Politik

FDP-Auferstehung und "Özilgate" Lindners Kampf gegen ein traumatisches Bild

Es geht um viel: Die FDP muss den Wiedereinzug in den Bundestag schaffen, und auf ihrem Parteitag kämpft der Vorsitzende Lindner. Er wettert gegen die Regierung, preist die Wiederbelebung der totgesagten FDP - und will vor allem ein unschönes Bild verdrängen.
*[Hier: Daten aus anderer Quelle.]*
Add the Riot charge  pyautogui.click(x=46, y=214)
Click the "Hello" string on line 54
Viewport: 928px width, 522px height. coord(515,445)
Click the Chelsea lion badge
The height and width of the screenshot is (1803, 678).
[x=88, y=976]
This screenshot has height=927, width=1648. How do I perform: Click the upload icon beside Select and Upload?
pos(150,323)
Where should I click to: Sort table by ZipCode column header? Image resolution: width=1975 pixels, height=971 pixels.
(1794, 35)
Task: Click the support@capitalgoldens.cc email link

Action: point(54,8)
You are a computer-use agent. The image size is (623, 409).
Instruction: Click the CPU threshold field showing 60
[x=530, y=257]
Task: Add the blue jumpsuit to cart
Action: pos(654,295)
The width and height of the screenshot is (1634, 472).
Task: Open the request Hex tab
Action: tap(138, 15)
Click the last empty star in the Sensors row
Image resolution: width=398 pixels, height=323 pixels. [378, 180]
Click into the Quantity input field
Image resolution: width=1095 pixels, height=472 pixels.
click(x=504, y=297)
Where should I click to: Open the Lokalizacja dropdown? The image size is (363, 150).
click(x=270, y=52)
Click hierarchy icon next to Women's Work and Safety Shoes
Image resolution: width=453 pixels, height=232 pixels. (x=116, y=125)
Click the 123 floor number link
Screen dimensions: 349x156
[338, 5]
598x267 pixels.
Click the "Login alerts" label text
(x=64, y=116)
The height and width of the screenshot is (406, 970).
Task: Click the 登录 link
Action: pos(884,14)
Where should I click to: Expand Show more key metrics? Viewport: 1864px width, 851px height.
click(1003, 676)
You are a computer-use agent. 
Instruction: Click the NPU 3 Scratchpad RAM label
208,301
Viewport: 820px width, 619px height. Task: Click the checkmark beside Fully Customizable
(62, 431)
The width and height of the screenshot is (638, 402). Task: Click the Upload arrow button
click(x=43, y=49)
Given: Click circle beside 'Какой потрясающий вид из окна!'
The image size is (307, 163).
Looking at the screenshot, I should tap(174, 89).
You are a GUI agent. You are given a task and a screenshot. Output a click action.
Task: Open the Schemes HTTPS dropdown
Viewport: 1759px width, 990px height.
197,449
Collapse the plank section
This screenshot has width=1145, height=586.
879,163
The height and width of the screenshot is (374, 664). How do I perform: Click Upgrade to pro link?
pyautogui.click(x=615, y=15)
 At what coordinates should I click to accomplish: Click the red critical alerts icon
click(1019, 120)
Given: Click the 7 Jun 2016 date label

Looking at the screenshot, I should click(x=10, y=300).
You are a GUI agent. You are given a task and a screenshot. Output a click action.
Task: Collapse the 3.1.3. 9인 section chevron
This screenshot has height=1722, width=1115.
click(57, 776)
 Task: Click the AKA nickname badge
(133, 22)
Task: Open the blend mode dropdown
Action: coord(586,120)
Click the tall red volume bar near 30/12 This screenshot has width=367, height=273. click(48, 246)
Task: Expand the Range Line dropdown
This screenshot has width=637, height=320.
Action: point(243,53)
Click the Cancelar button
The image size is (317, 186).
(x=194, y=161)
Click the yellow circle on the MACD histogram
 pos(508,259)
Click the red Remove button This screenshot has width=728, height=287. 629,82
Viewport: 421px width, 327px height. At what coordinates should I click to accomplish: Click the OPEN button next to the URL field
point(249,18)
Für einen Moment verlässt ihn seine gewohnte Launigkeit. FDP-Chef Christian Lindner steht auf großer Bühne, hinter ihm lodert auf einer Leinwand eine schwarze Flamme auf gelbem Hintergrund, vor ihm sitzen Hunderte Delegierte. Lindner spricht von jener dunklen Stunde der FDP-Geschichte, als diese bei der Wahl 2013 aus dem Bundestag flog. "Nicht vergessen habe ich den Jubel auf der Wahlparty der Grünen, als die Wahlergebnisse für die FDP gezeigt wurden", sagt er auf dem Parteitag der Liberalen in Berlin. "Da habe ich mir geschworen: Das letzte Bild der Geschichte der FDP - das wird nicht der Jubel der Grünen über unser Ausscheiden aus dem Bundestag sein."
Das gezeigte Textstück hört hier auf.